Iran is only a few weeks away from having a “significant quantity of enriched uranium,” the International Atomic Energy Agency’s Director General Rafael Grossi said on Monday.
“Having a significant quantity does not mean having a bomb,” Grossi told a press conference following the start of the quarterly Board of Governors meeting in the Austrian capital of Vienna on Monday.
The warning comes as the prospects for a return to the Iranian nuclear deal continue to dim, even as the Biden administration still is hoping for an agreement to salvage the 2015 deal.
The IAEA defines “significant quantity” of enriched uranium as “the approximate amount of nuclear material for which the possibility of manufacturing a nuclear explosive device cannot be excluded.”
At this week’s board of governors meeting, the United States is preparing to join with three European allies – the UK, France and Germany – for a resolution that would censure Iran for failing to fully cooperate with the IAEA.
Iran has increased its enriched uranium stockpile and hasn’t provided provide answers for unexplained nuclear activities at three undeclared sites, according to two IAEA reports last month that were obtained by CNN.

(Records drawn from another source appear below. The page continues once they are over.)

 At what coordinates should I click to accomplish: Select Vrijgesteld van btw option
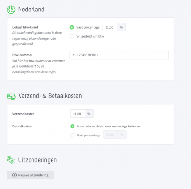[x=72, y=36]
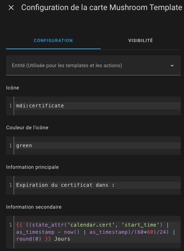The height and width of the screenshot is (251, 184).
Task: Click the Information principale label
Action: coord(32,167)
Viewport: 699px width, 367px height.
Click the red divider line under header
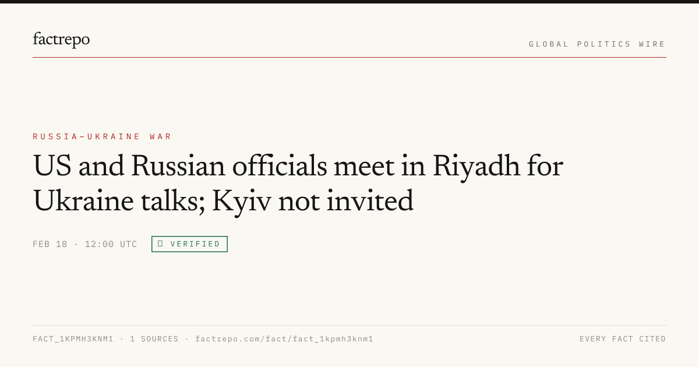tap(350, 57)
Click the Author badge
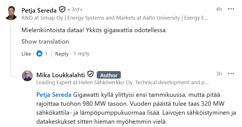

Grossi expressed his concern over three undeclared sites related to Iran’s nuclear program, saying “it is in no one’s interest that cooperation between the agency and Iran diminishes further.”
“We have to sit down urgently if possible to see how we continue with this,” he said. “Iran has not provided explanations that are technically credible in relation to the Agency’s findings at three undeclared locations in Iran.”
In an appearance on Iranian state TV, Iran’s Foreign Ministry Spokesman Saeed Khatibzadeh asked the IAEA’s Board of Governors to vote against a proposed resolution by the US and the three European countries, known as the E3, to censure Iran over its failure to cooperate with the IAEA. Khatibzadeh said it may affect Iran’s relationship with the agency and the nuclear talks.
The draft resolution calls on Iran to cooperate with the IAEA’s probe into uranium particles found at three undeclared sites in Iran.
The Biden administration restarted talks with Iran last year to re-enter the 2015 nuclear agreement, which President Donald Trump withdrew from. Last month, US Special Envoy for Iran Rob Malley said the prospects of a return to the Iran nuclear deal were “tenuous at best.”
“If Iran maintains demands that go beyond the scope of the JCPOA, we will continue to reject them, and there will be no deal. It is not our preference, but we are fully prepared to live with and confront that reality if that is Iran’s choice,” he continued.
Grossi said Monday that the IAEA was ready to re-engage Iran to “resolve these matters.”
“As in the past, and in order for the Agency to be in a position to provide assurance that Iran’s nuclear program is exclusively peaceful, the Agency remains ready to re-engage without delay with Iran to resolve these matters,” he said.